Sembari menghisap sebatang rokok dan memperhatikan mereka yang berlalu lalang atau pun mengobrol ria, terdengar sebuah obrolan yang bukan berbahasa Jawa. Karena bahasa yang mereka gunakan adalah bahasa di daerah asal penulis, dengan sedikit keyakinan mencoba menimbrung percakapan. Tentu saja, mereka sangat terbuka. Bondi, pria yang berasal dari salah satu kota di Jawa Daya Barat* ini bercerita tentang kehidupan yang ada di tempat ini. Dia menuturkan, bagaimana pelanggan yang datang untuk karaoke ataupun sekadar mencari wanita yang bisa memuaskan hasrat biologisnya.

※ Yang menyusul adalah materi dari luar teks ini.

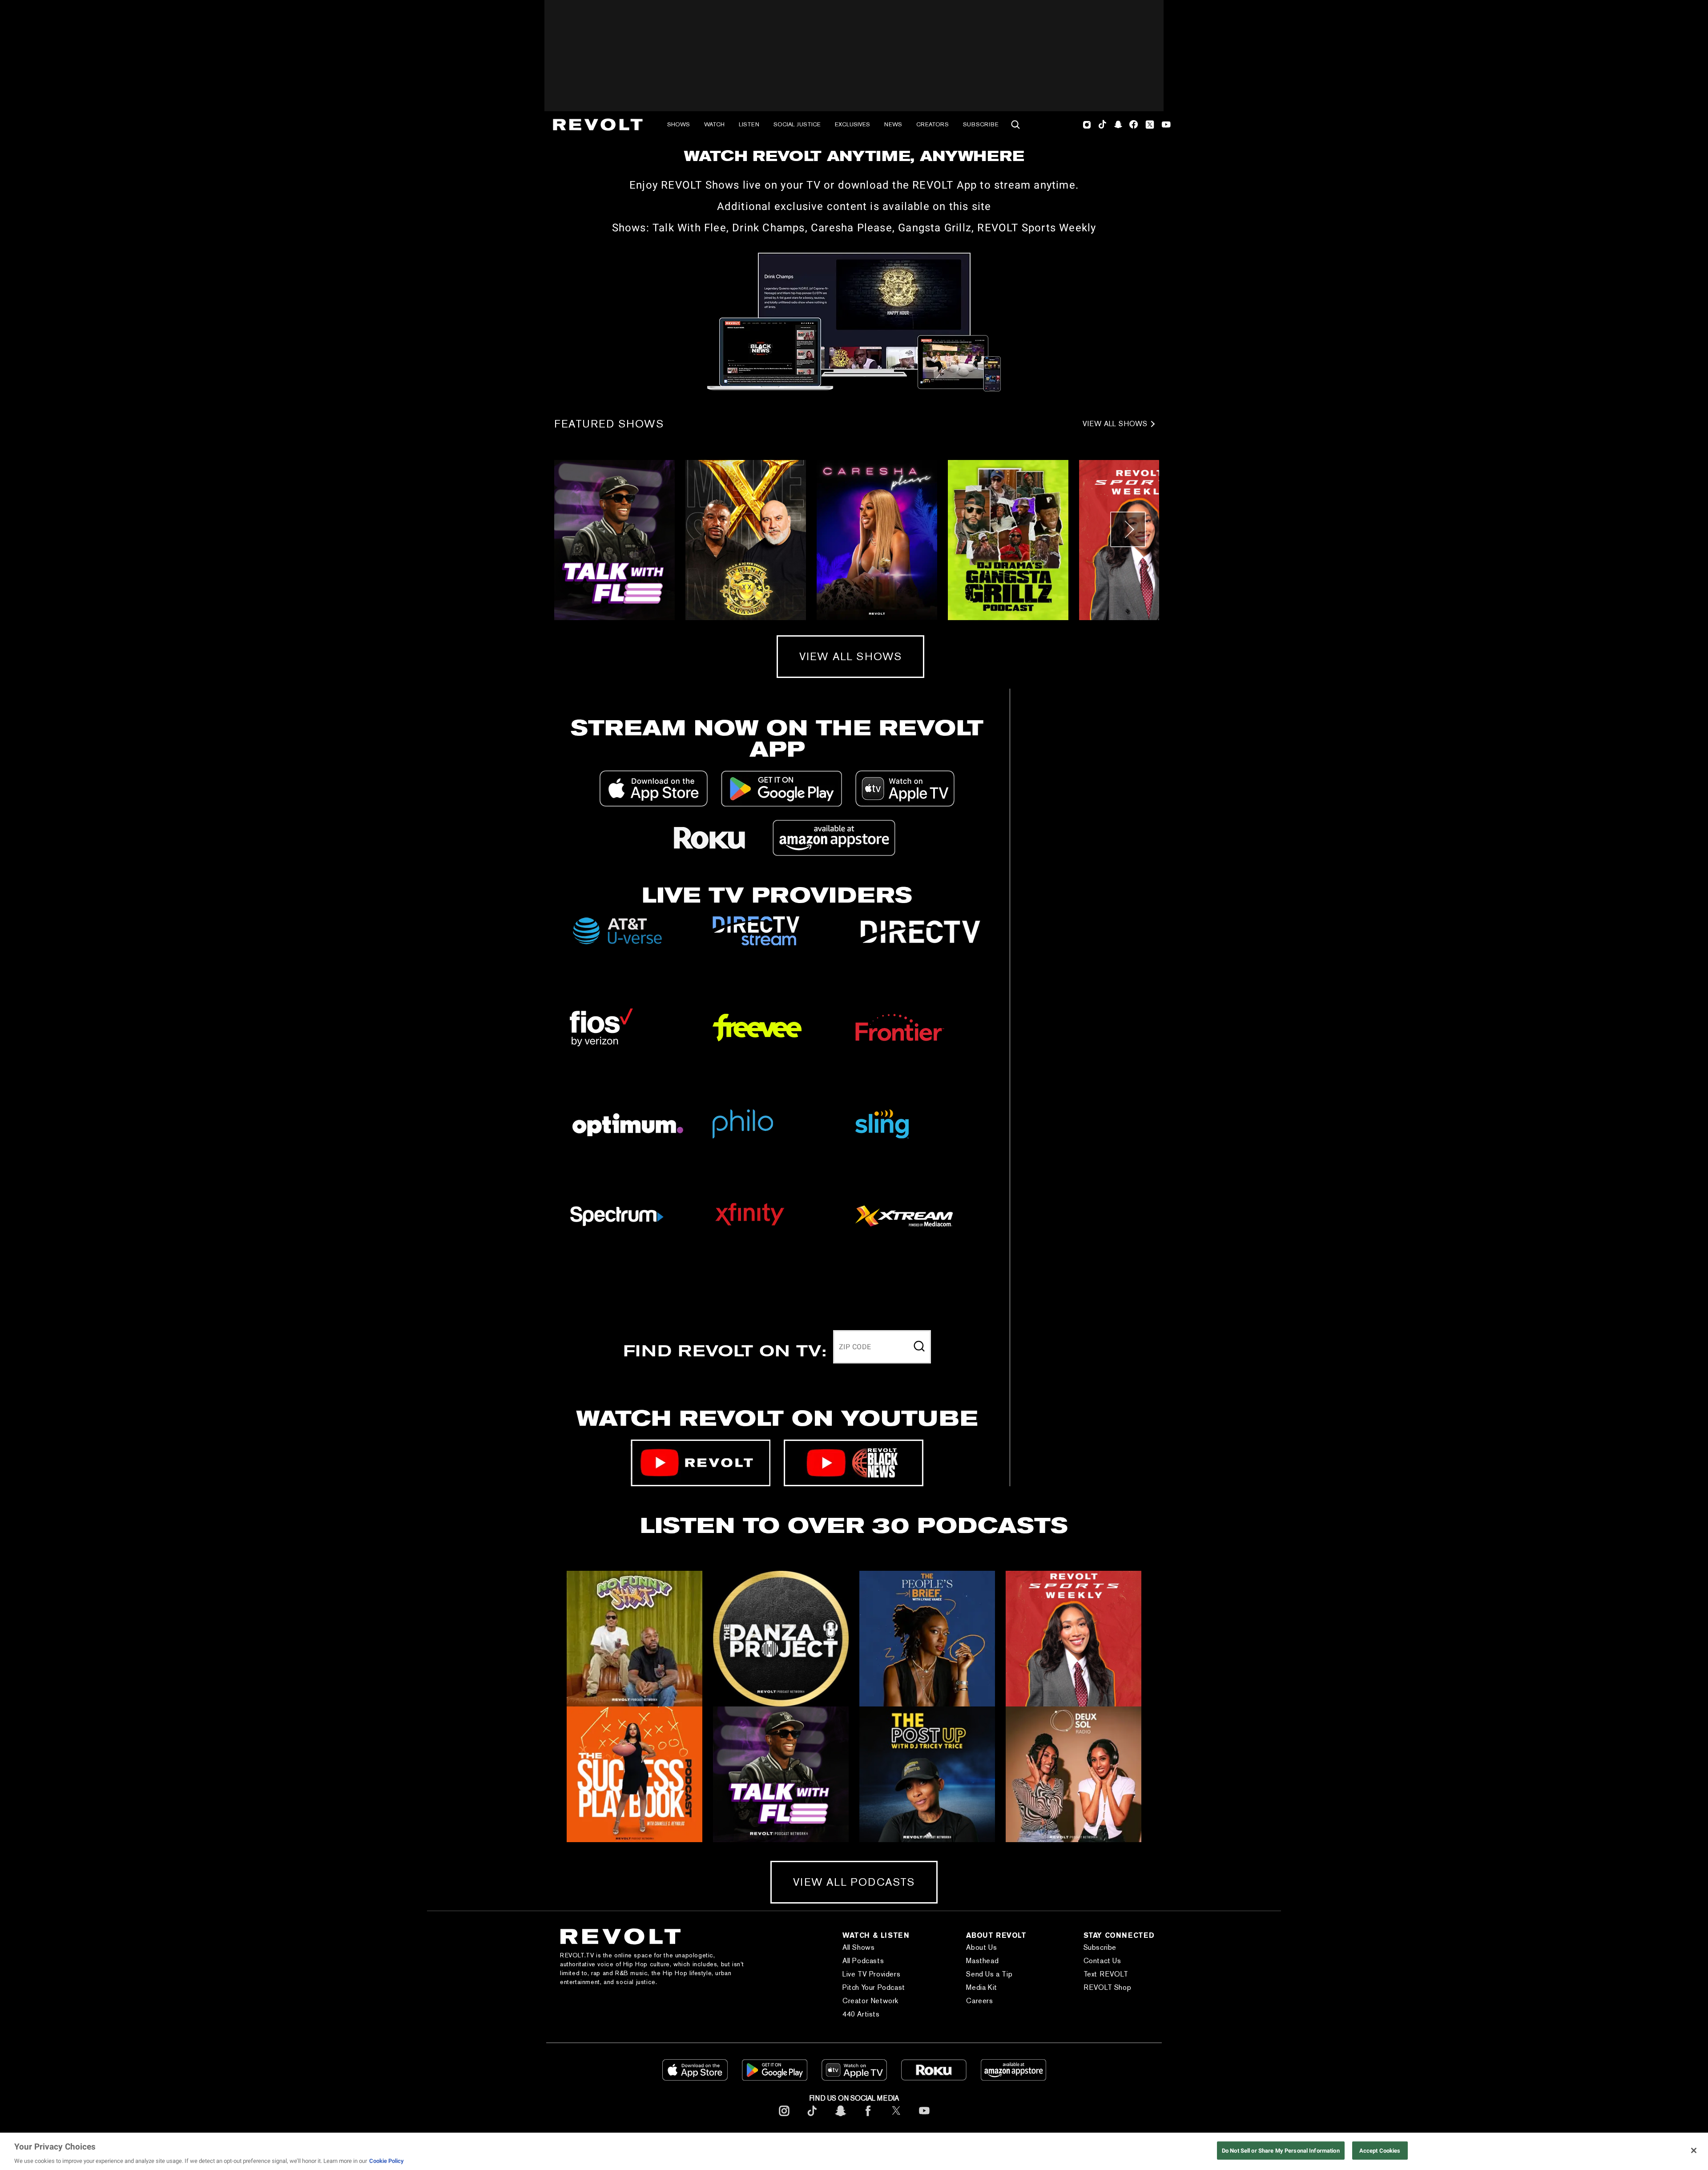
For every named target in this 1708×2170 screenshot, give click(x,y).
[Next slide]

Tarif di tiap tempat hiburan bisa berbeda-beda, tergantung bagaimana operator dan wanita penjaja tubuh menegosiasikan. Terkadang jika ingin merambah pengalaman lebih ataupun memperpanjang waktu, ada biaya tambahan yang dibebankan. Tempatnya bekerja menawarkan harga lima puluh ribu untuk ruangan karaoke dan Rp120.000 untuk minuman jenis anggur putih yang wajib dibeli jika memesan ruangan karaoke. Sedangkan untuk kamar pelebur syahwat memiliki harga berbeda dan lebih tinggi.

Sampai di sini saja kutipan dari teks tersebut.